* **EXERCISE 1**: In the post below on fixed effects predictions, reproduce everything from "library(tidyverse)" down to "hp -0.1316 (0.0504)".
* **EXERCISE 2**:
Answer these about the post below on fixed effects predictions:
(a) Which package does the poster want to use to compute the predictions?
(b) How many observations does the regression table report?
(c) By which variable are the standard errors clustered?

**** EXTRACTED TEXT

I want to compute predictions for a fixed effects ols regression by group with the marginaleffects
package. When I generate new data for the prediction and do not specify the specific level of the fixed effects variables that I want the prediction to use, the prediction function calculates the values at am==0
, gear==0
and carb==4
(see below).
Where do these values come from? What's the most sensible way to calculate average predictions in the presence of fixed effects in this example?
library(tidyverse)
library(fixest)
library(marginaleffects)
dat <- mtcars
m1 <- dat %>%
mutate(cyl = as_factor(cyl)) %>%
feols(mpg ~ hp*cyl | am + gear + carb)
etable(m1)
#> m1
#> Dependent Var.: mpg
#>
#> hp -0.1316 (0.0504)
#> cyl6 -47.87 (27.42)
#> cyl8 -21.31 (14.80)
#> hp x cyl6 0.4434 (0.2619)
#> hp x cyl8 0.1471 (0.0665)
#> Fixed-Effects: ----------------
#> am Yes
#> gear Yes
#> carb Yes
#> _______________ ________________
#> S.E.: Clustered by: am
#> Observations 32
#> R2 0.88892
#> Within R2 0.38565
#> ---
#> Signif. codes: 0 '***' 0.001 '**' 0.01 '*' 0.05 '.' 0.1 ' ' 1
pred1 <- predictions(m1,
newdata = datagrid(
hp = c(min(dat$hp):max(dat$hp)),
cyl = levels(dat$cyl)))

********
**** SOURCE DATA

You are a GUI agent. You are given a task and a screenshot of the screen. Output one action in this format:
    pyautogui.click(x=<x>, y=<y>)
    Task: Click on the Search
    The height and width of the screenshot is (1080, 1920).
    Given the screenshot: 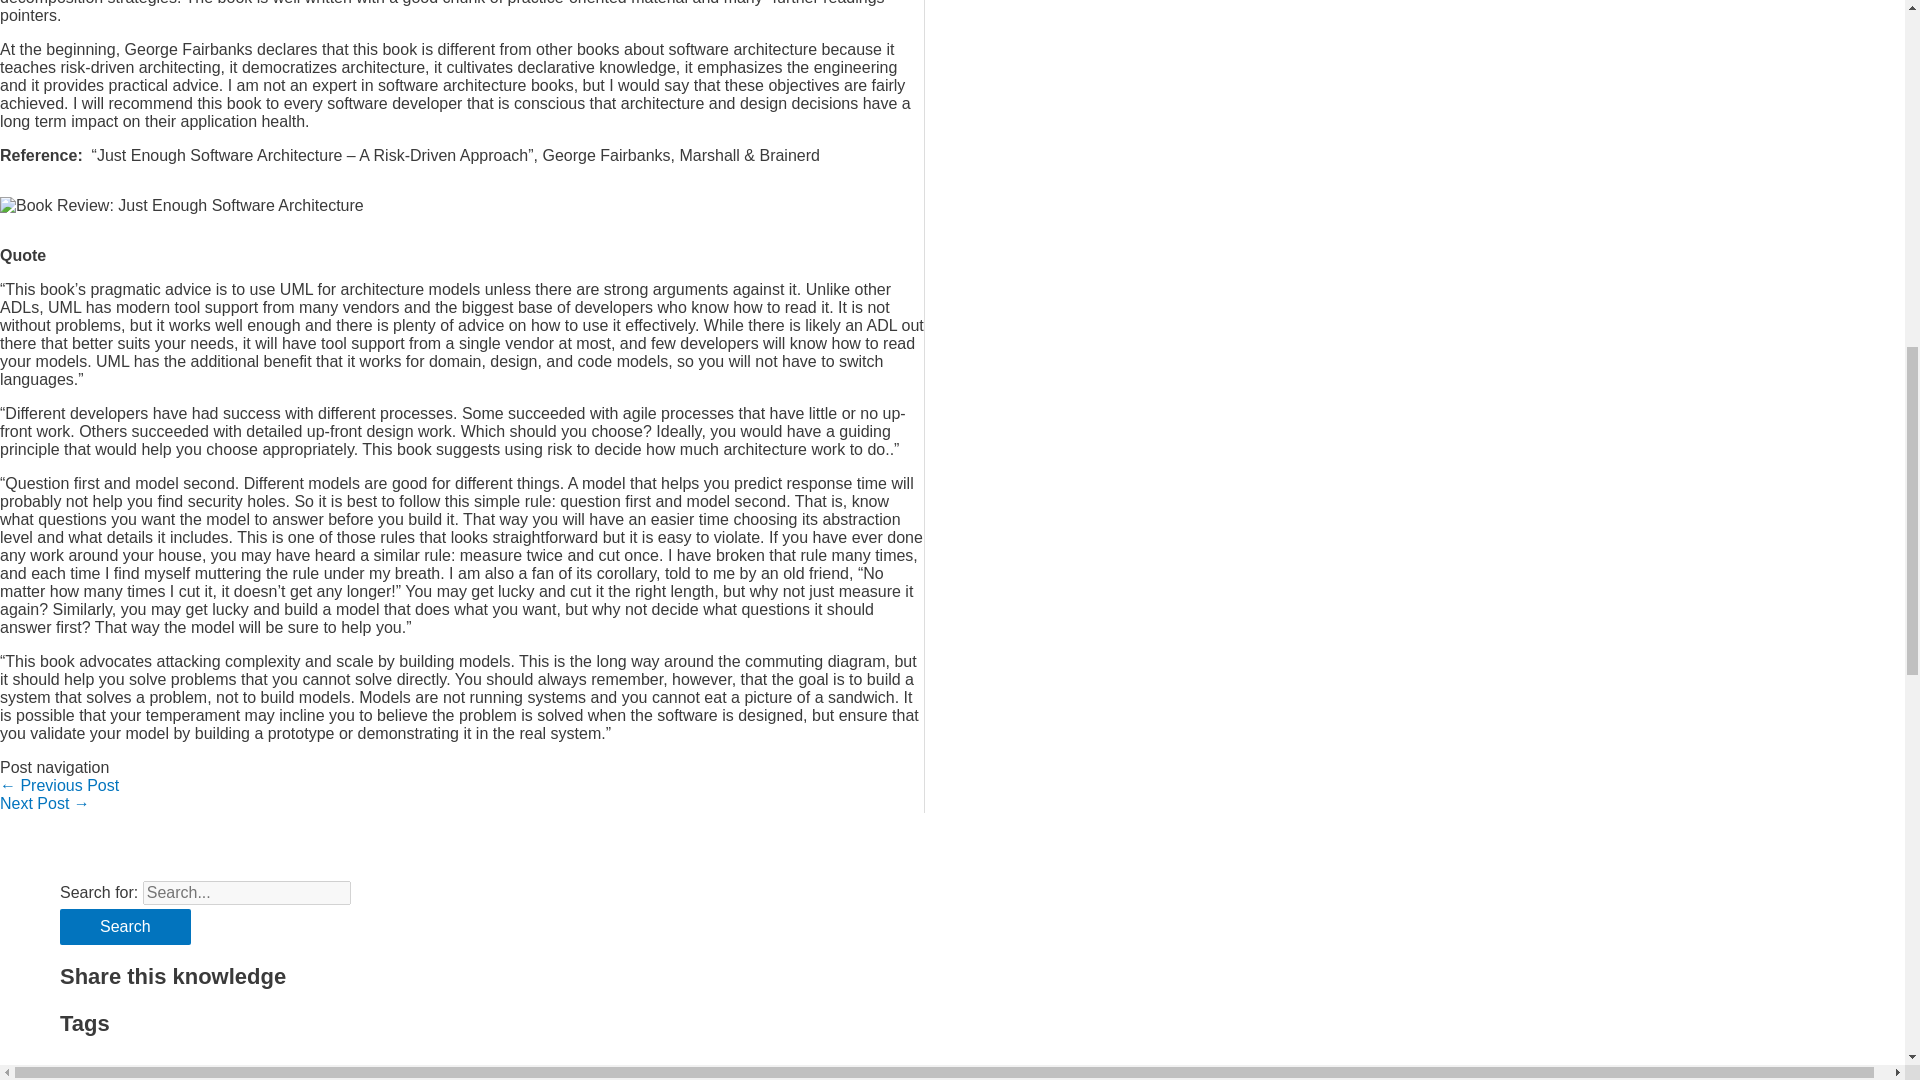 What is the action you would take?
    pyautogui.click(x=124, y=927)
    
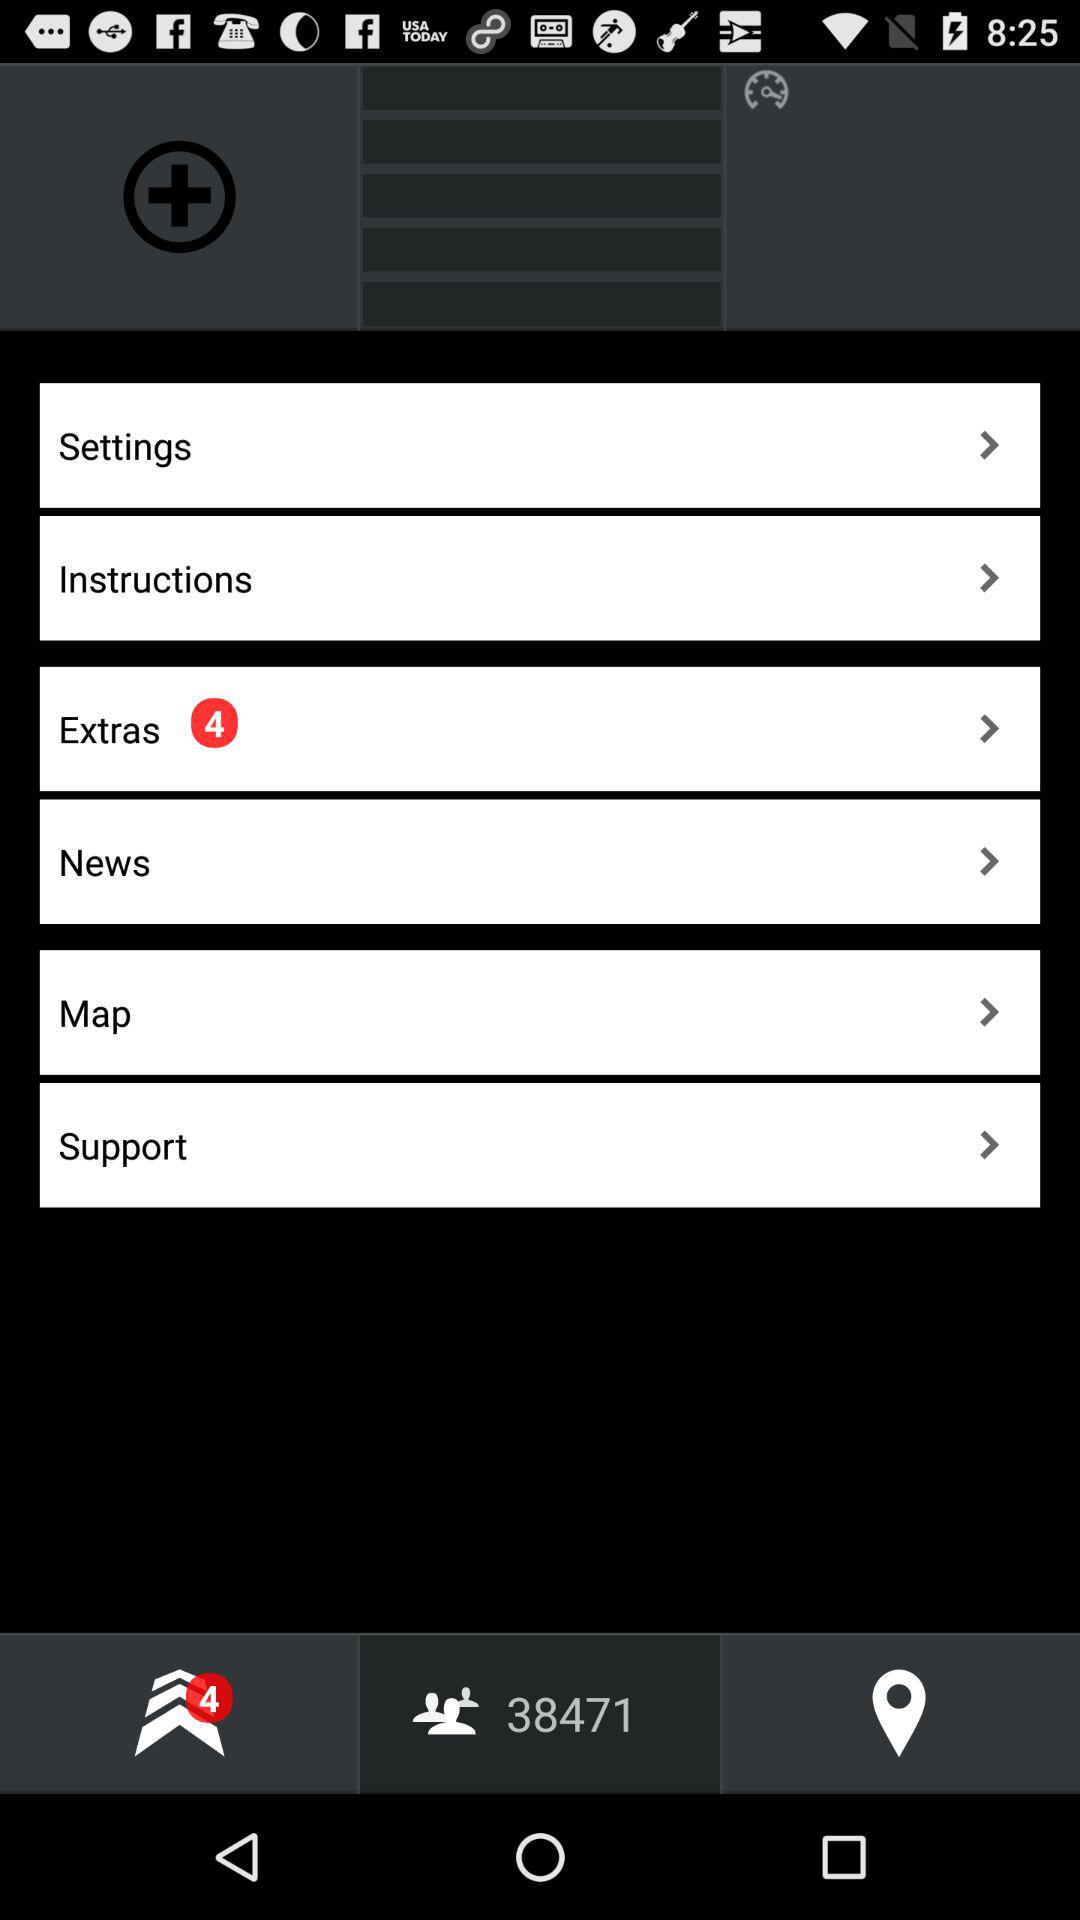  What do you see at coordinates (180, 1713) in the screenshot?
I see `click on the icon to the bottom left corner` at bounding box center [180, 1713].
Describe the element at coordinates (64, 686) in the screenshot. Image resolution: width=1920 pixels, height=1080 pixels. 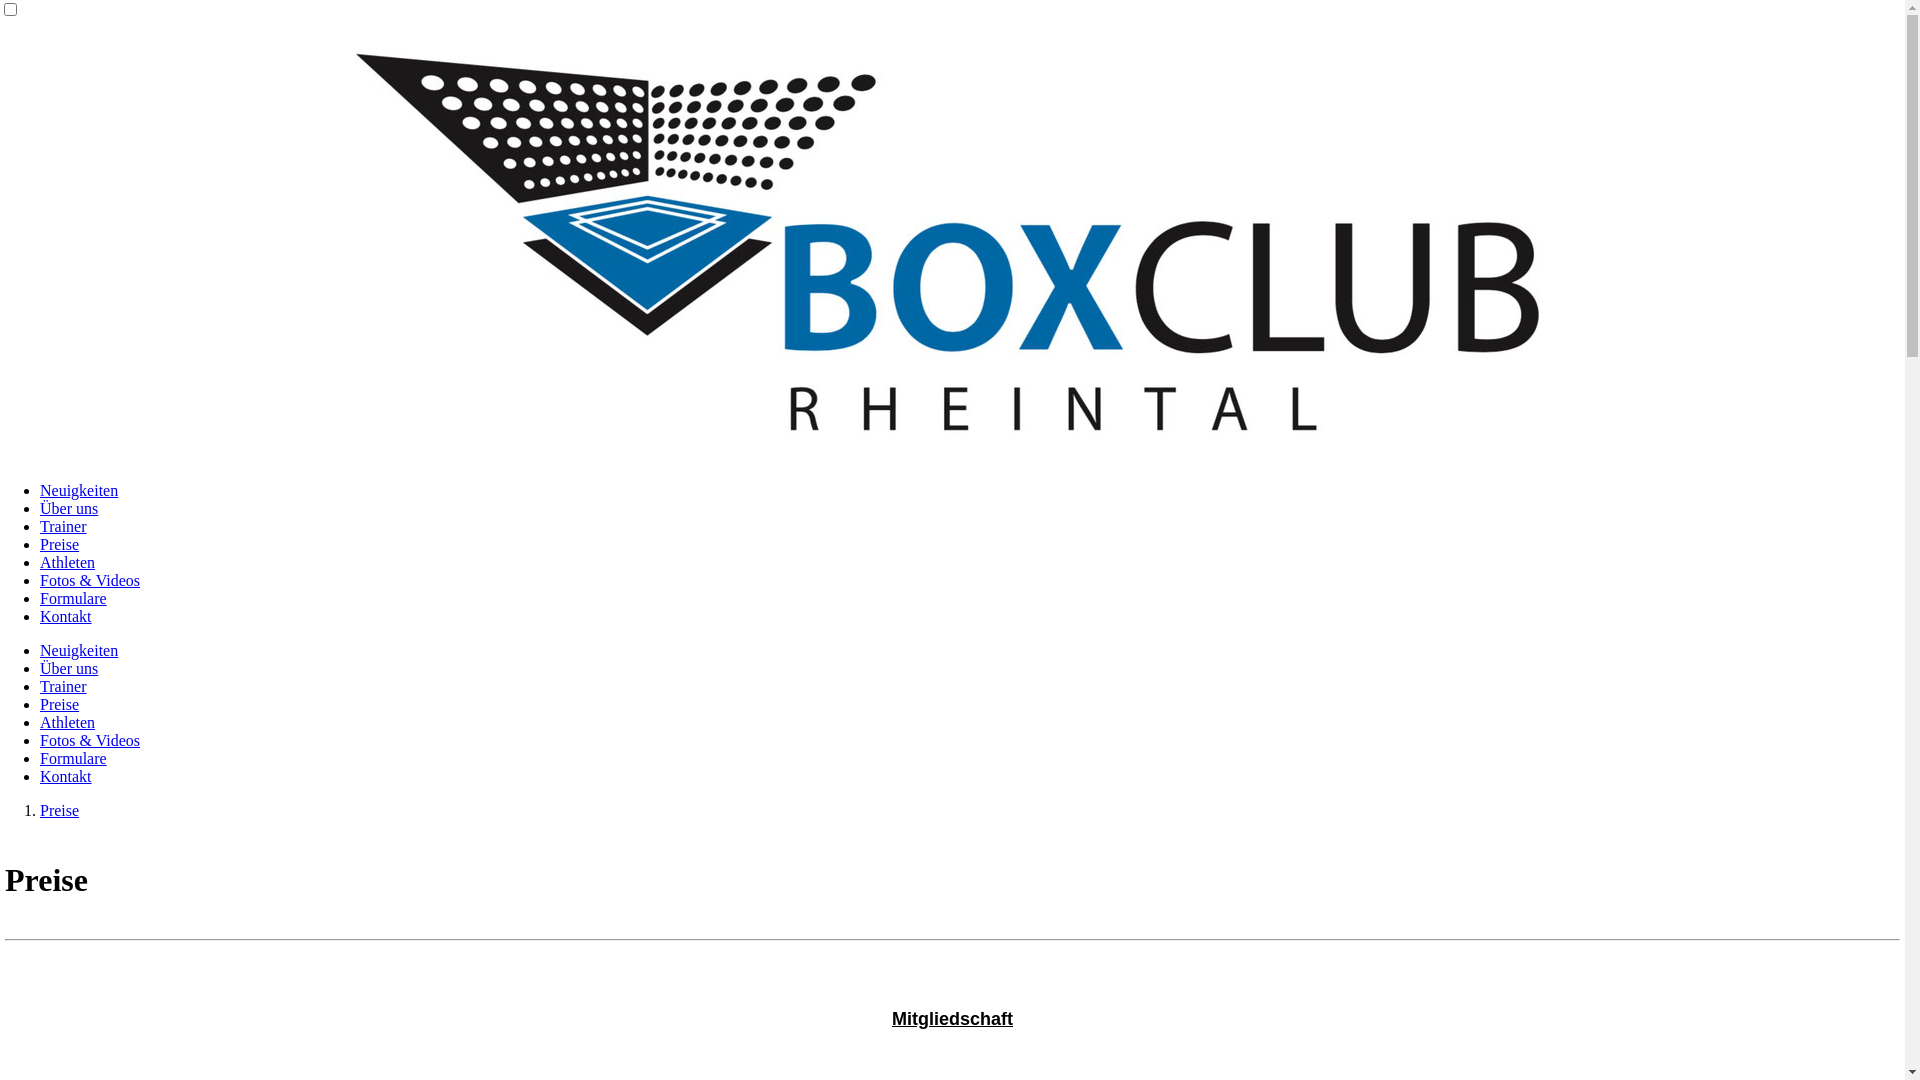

********

* **EXERCISE SOLUTION 1**:
library(tidyverse)
library(fixest)
library(marginaleffects)
dat <- mtcars
m1 <- dat %>%
mutate(cyl = as_factor(cyl)) %>%
feols(mpg ~ hp*cyl | am + gear + carb)
etable(m1)
#> m1
#> Dependent Var.: mpg
#>
#> hp -0.1316 (0.0504)

* **EXERCISE SOLUTION 2**:
(a) marginaleffects
(b) 32
(c) am